IMF cautions on timing of UK rate cut
LONDON
The International Monetary Fund (IMF) on Tuesday said the Bank of England should be mindful over when to start cutting interest rates or risk harming an economy that just recently emerged from recession.
The warning came as the IMF ramped up its U.K. economic growth forecast but warned over "difficult" fiscal choices to stabilize debt, as beleaguered Prime Minister Rishi Sunak's Conservatives trail the main opposition Labour party in opinion polls before a general election this year.
The Bank of England (BoE) this month signaled a summer rate cut, after holding borrowing costs at a 16-year peak of 5.25 percent to further dampen price rises.

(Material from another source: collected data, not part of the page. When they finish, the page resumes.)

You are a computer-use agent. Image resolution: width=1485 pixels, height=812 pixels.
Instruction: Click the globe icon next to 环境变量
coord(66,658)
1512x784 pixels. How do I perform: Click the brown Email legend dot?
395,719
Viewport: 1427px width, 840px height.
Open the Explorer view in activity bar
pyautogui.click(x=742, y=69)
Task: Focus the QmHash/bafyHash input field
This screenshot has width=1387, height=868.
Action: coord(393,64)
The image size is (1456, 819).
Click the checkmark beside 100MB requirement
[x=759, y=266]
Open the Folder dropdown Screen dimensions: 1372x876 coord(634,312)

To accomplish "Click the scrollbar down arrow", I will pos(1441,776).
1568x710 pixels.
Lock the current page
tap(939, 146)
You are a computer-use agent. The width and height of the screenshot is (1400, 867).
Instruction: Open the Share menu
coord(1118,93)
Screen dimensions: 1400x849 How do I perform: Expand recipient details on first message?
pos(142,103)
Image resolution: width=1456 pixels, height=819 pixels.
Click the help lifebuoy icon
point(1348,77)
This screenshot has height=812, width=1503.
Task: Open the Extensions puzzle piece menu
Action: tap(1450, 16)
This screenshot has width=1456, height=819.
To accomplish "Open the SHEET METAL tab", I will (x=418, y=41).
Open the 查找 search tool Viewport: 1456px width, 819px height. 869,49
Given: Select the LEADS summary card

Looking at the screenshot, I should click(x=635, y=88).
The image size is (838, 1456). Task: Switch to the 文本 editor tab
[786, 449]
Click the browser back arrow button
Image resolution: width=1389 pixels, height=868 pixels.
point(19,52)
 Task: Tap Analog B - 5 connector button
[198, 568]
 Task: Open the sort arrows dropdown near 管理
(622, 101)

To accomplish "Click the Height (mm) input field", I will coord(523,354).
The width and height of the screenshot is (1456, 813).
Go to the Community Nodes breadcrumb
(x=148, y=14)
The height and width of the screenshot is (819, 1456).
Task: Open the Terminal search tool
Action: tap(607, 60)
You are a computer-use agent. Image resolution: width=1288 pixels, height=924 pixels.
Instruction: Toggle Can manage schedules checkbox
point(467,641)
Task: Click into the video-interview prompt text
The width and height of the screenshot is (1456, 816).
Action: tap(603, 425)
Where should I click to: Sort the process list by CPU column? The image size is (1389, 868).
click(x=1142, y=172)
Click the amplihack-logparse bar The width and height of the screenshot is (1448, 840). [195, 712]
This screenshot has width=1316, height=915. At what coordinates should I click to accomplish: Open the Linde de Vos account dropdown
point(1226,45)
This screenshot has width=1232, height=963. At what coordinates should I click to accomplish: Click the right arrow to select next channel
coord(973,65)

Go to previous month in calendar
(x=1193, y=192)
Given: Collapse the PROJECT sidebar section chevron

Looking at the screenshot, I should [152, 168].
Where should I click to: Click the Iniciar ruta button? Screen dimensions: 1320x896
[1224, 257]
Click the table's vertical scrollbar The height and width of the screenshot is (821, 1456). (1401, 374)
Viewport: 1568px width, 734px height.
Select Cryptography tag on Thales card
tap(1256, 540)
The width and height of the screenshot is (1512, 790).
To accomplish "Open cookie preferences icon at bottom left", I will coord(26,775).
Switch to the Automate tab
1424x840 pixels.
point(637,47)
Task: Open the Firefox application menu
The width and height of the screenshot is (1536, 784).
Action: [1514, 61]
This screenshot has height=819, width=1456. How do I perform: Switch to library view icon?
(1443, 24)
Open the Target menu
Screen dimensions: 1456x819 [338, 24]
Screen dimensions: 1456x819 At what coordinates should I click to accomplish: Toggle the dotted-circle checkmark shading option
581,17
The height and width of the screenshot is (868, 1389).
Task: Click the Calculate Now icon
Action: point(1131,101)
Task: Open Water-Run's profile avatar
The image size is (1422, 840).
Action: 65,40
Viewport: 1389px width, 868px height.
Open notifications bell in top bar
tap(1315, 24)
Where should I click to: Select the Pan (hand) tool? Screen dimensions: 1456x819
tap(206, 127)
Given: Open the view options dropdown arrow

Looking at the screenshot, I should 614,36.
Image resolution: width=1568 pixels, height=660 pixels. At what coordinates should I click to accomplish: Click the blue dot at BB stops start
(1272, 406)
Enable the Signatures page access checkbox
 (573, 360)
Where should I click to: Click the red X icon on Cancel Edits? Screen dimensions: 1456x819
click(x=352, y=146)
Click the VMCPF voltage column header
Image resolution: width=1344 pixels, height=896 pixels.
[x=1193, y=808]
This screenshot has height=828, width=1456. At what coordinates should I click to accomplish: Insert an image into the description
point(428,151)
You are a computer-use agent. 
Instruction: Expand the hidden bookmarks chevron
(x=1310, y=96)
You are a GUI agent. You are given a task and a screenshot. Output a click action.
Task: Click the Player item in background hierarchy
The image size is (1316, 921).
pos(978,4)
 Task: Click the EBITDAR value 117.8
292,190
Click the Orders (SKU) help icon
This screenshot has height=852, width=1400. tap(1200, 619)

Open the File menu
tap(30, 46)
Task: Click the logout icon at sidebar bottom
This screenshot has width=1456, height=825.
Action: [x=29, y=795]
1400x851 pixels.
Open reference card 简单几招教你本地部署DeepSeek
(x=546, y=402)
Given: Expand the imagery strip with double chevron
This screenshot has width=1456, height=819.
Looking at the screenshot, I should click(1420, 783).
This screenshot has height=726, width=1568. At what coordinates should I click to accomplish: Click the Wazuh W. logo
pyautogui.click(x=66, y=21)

"As monetary policy reaches an inflection point, the timing and pace of rate cuts must carefully balance the risks of premature and delayed easing," the IMF cautioned yesterday in its latest outlook document.
Premature easing could risk further stoking inflation, but delayed easing could "stall or even reverse" economic recovery, the IMF said.
The BoE embarked on aggressive rate hikes to bring inflation down from a four-decade high above 11 percent in late 2022, when energy and food prices soared after Russia's invasion of Ukraine.
U.K. annual inflation slowed in March to 3.2 percent, which was well above the BoE's 2-percent target. April data is due today.
Britain's gross domestic product is forecast to grow 0.7 percent this year, the IMF predicted, faster than the 0.5 percent it predicted in April.
It is then anticipated to expand by a solid 1.5 percent in 2025, according to the IMF.